Haworthia transiens (Poelln.) M.Hayashi
Haworthia cymbiformis f. multifolia, Haworthia cymbiformis var. brevifolia, Haworthia cymbiformis var. multifolia, Haworthia cymbiformis var. transiens, Haworthia cymbiformis var. translucens, Haworthia planifolia var. transiens
This species is native to South Africa (Eastern Cape and Western Cape).
Haworthia transiens, also known as Haworthia cymbiformis var. transiens, is a stemless succulent with solitary to slowly proliferous rosettes of fleshy, light green leaves that turn reddish-brown in full sun. The rosettes grow up to 2 inches (5 cm) in diameter. Leaves are roundish, up to 1 inch (2.5 cm) long, each with 8 to 10 longitudinal stripes, finely toothed margins, and a pointy, translucent area near the tip. Flowers are white to pale pink with brownish-green veins and appear from mid-spring to early summer on an up to 8 inches (20 cm) tall inflorescence.
The specific epithet "transiens (TRANS-ee-ens)" means "traversing" or "passing over" and probably refers to the natural habitat of the species where it grows near rivers or streams, usually on rocks. It is a present active participle of the Latin verb "transeo."

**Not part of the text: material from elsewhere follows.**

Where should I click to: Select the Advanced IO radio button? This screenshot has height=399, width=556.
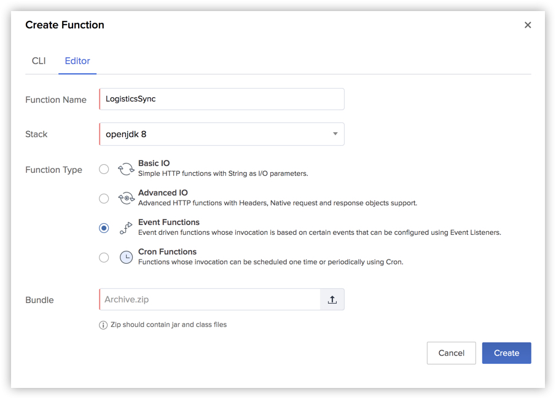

How to Grow and Care for Haworthia transiens
Light: Place the potted plant in a bright area with some protection from the hottest rays of the day. White, yellow, or red-tinged leaves usually indicate that your H. transiens is receiving too much sunlight. Deep shade tends to weaken the plant over a prolonged period. If your plant has spent the winter indoors, gradually move it outdoors into the bright sun to prevent sunburn.
Soil: Like all Haworthias, this plant does not like its roots to remain wet for prolonged periods, so the soil should be well-drained. Use a commercial potting mix for succulents or make your own.

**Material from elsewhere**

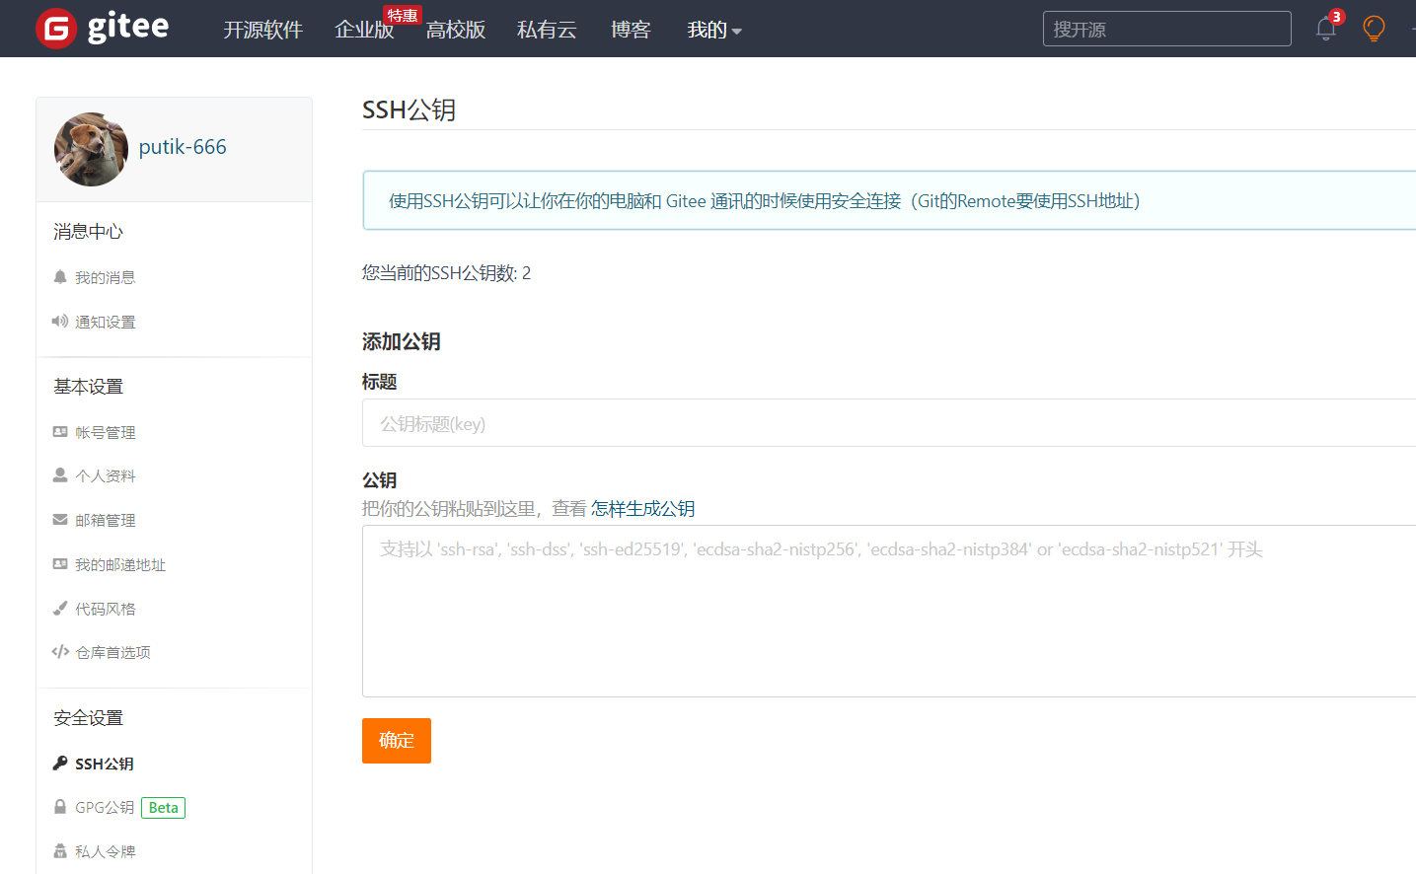Click the 搜开源 search box
The image size is (1416, 874).
point(1166,30)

Hardiness: This succulent likes warmer temperatures in the summer but cool in the winter. However, it does not like being too cold. H. transiens can withstand temperatures as low as 30 to 50 °F (-1.1 to 10 °C), USDA hardiness zones 10a to 11b.

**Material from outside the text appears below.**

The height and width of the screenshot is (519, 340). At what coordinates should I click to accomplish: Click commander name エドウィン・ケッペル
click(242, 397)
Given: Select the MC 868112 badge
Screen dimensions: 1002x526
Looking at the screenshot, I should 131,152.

Watering: During the hottest summer months, water just enough to keep the leaves from shriveling. From fall to spring, when growth is most active, water your H. transiens thoroughly, then wait until the top of the soil dries out before watering again. Water this plant less during the winter when its growth slows down significantly.
Fertilizing: H. transiens does not require much fertilizer. For optimum growth, fertilization is a good idea. Feed only with a dilute fertilizer and only during the active growing season.
Repotting: This slow-growing succulent can stay in the same pot for years. To keep your plant healthy and happy, repot H. transiens into fresh soil every two to three years in spring or fall. Repotting time is also the time to take offsets for propagation.
Propagation: Vegetative propagation, especially by offsets, is the quickest and most common method of propagating H. transiens. This plant can also be propagated by leaves and seeds. Remove the offsets when they have started developing their own roots. Sow seeds in spring or fall in a well-draining soil mix.
Learn more at How to Grow and Care for Haworthia.
Toxicity of Haworthia transiens
H. transiens is considered non-toxic to humans and animals.